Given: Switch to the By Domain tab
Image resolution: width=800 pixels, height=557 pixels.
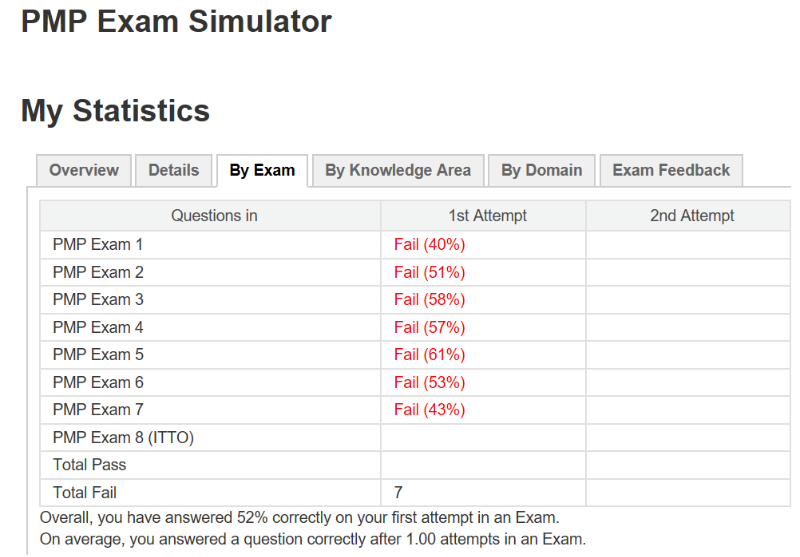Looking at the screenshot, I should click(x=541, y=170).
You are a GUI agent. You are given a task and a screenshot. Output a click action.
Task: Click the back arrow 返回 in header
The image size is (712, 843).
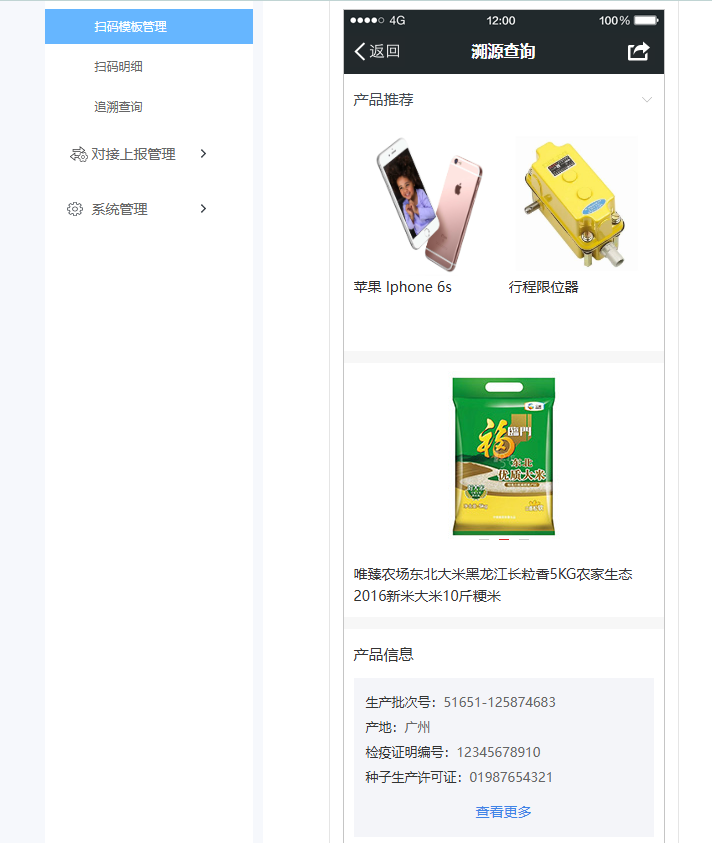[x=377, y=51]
--
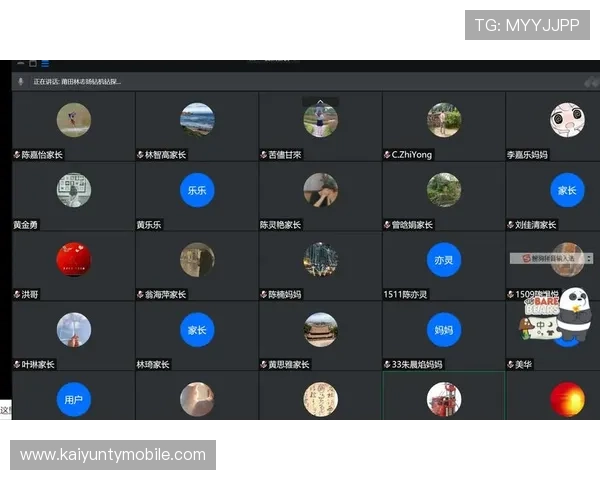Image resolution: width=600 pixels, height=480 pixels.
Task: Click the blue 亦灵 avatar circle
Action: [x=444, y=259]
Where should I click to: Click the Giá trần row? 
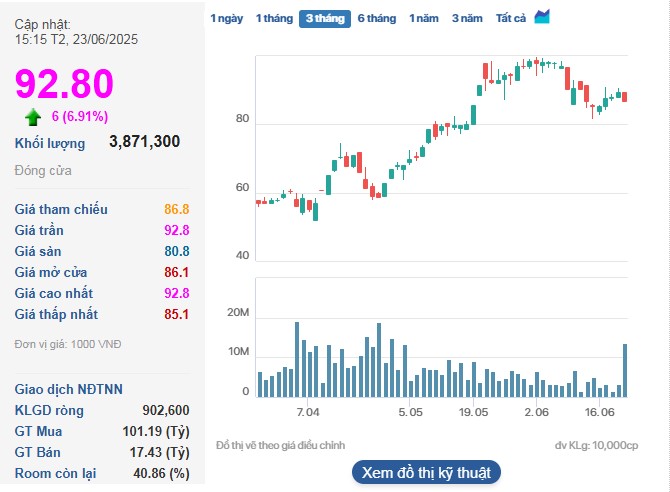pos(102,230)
---
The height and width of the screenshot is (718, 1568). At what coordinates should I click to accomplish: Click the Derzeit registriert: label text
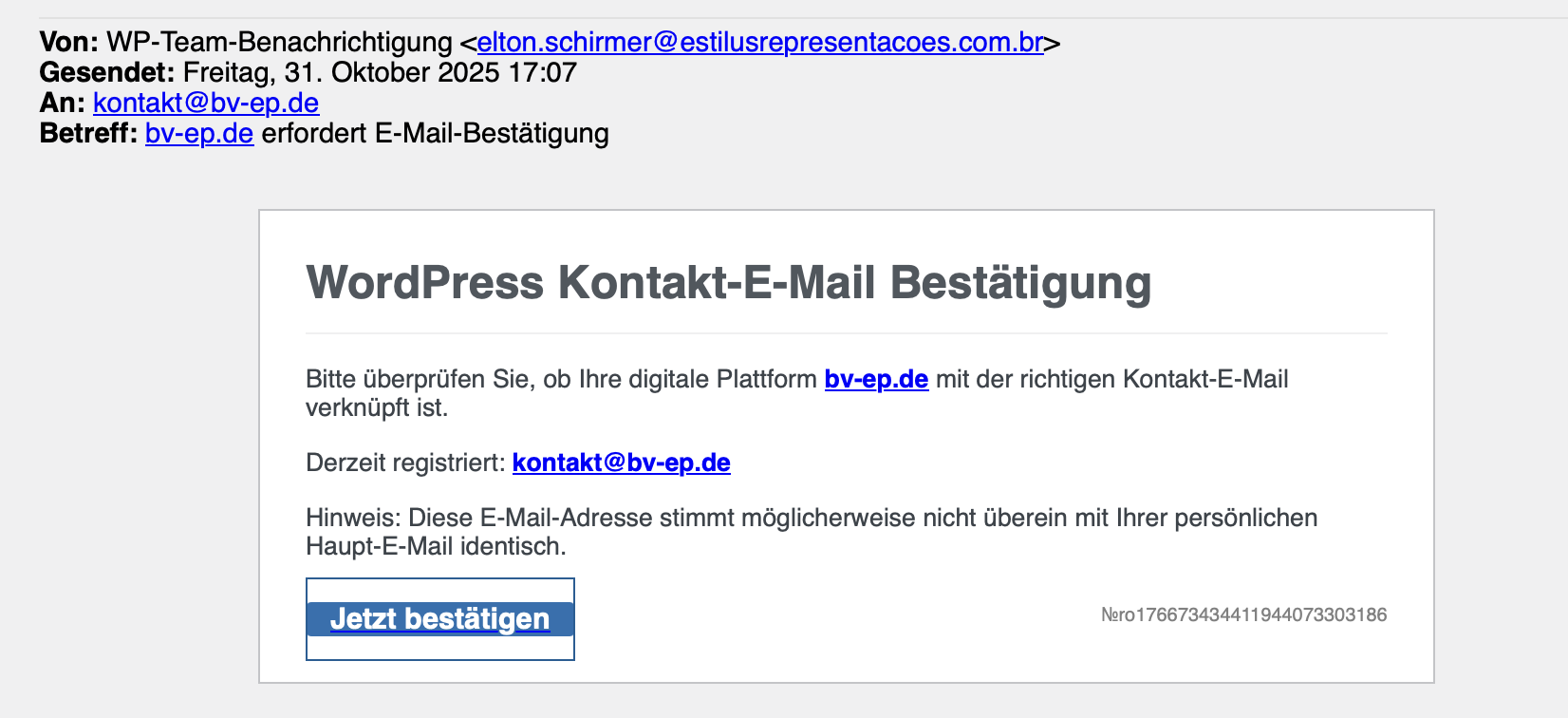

§ Work to be completed
In the data above, start at the line holding "Given: Switch to the By Domain tab" and stop after the line holding "You are a GUI"; write out those lines exactly, without pictures.

§ Result
Given: Switch to the By Domain tab
Image resolution: width=800 pixels, height=557 pixels.
Looking at the screenshot, I should click(x=541, y=170).
You are a GUI agent. You are given a task and a screenshot. Output a click action.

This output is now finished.